**Work to do**
Copy the following entries line for line, without any changes.

* Begin Dataset records *

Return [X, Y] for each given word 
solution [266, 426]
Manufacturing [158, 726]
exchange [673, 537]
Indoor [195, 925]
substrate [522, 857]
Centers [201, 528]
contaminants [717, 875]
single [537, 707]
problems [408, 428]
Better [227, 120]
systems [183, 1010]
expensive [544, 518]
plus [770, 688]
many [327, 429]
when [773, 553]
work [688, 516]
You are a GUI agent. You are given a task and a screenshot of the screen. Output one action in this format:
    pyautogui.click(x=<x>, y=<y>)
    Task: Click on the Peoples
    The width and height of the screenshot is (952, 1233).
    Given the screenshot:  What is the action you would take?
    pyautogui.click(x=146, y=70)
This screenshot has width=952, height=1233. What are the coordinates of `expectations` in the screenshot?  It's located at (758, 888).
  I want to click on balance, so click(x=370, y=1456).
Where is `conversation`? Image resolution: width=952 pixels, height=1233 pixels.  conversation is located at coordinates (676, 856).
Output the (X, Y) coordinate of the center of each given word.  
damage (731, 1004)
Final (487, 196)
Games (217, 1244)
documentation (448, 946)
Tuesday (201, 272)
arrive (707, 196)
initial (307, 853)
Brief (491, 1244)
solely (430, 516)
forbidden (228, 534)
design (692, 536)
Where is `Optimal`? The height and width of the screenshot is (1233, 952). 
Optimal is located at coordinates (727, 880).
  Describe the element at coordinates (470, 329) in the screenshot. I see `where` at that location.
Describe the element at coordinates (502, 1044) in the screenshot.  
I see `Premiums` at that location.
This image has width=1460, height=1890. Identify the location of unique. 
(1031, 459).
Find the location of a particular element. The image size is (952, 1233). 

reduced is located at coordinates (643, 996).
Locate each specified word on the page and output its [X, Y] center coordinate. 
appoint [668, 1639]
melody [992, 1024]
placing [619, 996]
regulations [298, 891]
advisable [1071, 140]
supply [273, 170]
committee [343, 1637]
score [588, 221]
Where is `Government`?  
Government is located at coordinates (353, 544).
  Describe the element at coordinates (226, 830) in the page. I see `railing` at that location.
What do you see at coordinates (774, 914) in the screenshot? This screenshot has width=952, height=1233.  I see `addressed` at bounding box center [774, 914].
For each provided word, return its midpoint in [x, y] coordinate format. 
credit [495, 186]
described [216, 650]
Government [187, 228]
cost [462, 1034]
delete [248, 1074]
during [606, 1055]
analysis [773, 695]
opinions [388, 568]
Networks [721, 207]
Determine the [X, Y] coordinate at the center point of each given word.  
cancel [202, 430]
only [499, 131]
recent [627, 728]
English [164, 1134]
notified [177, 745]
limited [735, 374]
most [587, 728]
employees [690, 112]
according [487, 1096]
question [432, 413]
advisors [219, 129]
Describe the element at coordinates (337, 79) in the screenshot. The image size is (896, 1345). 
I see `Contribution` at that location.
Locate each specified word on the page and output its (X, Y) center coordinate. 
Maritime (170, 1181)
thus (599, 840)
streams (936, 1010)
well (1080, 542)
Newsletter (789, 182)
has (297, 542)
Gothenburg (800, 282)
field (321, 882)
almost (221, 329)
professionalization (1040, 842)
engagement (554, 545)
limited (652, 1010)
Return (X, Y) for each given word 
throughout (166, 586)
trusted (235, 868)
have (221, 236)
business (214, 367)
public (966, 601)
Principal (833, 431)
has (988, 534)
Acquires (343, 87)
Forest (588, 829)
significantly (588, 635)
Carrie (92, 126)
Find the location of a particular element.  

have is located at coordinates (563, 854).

* End Dataset records *

**Answer below**
Return [X, Y] for each given word 
solution [266, 426]
Manufacturing [158, 726]
exchange [673, 537]
Indoor [195, 925]
substrate [522, 857]
Centers [201, 528]
contaminants [717, 875]
single [537, 707]
problems [408, 428]
Better [227, 120]
systems [183, 1010]
expensive [544, 518]
plus [770, 688]
many [327, 429]
when [773, 553]
work [688, 516]
You are a GUI agent. You are given a task and a screenshot of the screen. Output one action in this format:
    pyautogui.click(x=<x>, y=<y>)
    Task: Click on the Peoples
    The width and height of the screenshot is (952, 1233).
    Given the screenshot:  What is the action you would take?
    pyautogui.click(x=146, y=70)
This screenshot has width=952, height=1233. What are the coordinates of `expectations` in the screenshot?  It's located at (758, 888).
  I want to click on balance, so click(x=370, y=1456).
Where is `conversation`? Image resolution: width=952 pixels, height=1233 pixels.  conversation is located at coordinates (676, 856).
Output the (X, Y) coordinate of the center of each given word.  
damage (731, 1004)
Final (487, 196)
Games (217, 1244)
documentation (448, 946)
Tuesday (201, 272)
arrive (707, 196)
initial (307, 853)
Brief (491, 1244)
solely (430, 516)
forbidden (228, 534)
design (692, 536)
Where is `Optimal`? The height and width of the screenshot is (1233, 952). 
Optimal is located at coordinates (727, 880).
  Describe the element at coordinates (470, 329) in the screenshot. I see `where` at that location.
Describe the element at coordinates (502, 1044) in the screenshot.  
I see `Premiums` at that location.
This image has width=1460, height=1890. Identify the location of unique. 
(1031, 459).
Find the location of a particular element. The image size is (952, 1233). 

reduced is located at coordinates (643, 996).
Locate each specified word on the page and output its [X, Y] center coordinate. 
appoint [668, 1639]
melody [992, 1024]
placing [619, 996]
regulations [298, 891]
advisable [1071, 140]
supply [273, 170]
committee [343, 1637]
score [588, 221]
Where is `Government`?  
Government is located at coordinates (353, 544).
  Describe the element at coordinates (226, 830) in the page. I see `railing` at that location.
What do you see at coordinates (774, 914) in the screenshot? This screenshot has width=952, height=1233.  I see `addressed` at bounding box center [774, 914].
For each provided word, return its midpoint in [x, y] coordinate format. 
credit [495, 186]
described [216, 650]
Government [187, 228]
cost [462, 1034]
delete [248, 1074]
during [606, 1055]
analysis [773, 695]
opinions [388, 568]
Networks [721, 207]
Determine the [X, Y] coordinate at the center point of each given word.  
cancel [202, 430]
only [499, 131]
recent [627, 728]
English [164, 1134]
notified [177, 745]
limited [735, 374]
most [587, 728]
employees [690, 112]
according [487, 1096]
question [432, 413]
advisors [219, 129]
Describe the element at coordinates (337, 79) in the screenshot. The image size is (896, 1345). 
I see `Contribution` at that location.
Locate each specified word on the page and output its (X, Y) center coordinate. 
Maritime (170, 1181)
thus (599, 840)
streams (936, 1010)
well (1080, 542)
Newsletter (789, 182)
has (297, 542)
Gothenburg (800, 282)
field (321, 882)
almost (221, 329)
professionalization (1040, 842)
engagement (554, 545)
limited (652, 1010)
Return (X, Y) for each given word 
throughout (166, 586)
trusted (235, 868)
have (221, 236)
business (214, 367)
public (966, 601)
Principal (833, 431)
has (988, 534)
Acquires (343, 87)
Forest (588, 829)
significantly (588, 635)
Carrie (92, 126)
Find the location of a particular element.  

have is located at coordinates (563, 854).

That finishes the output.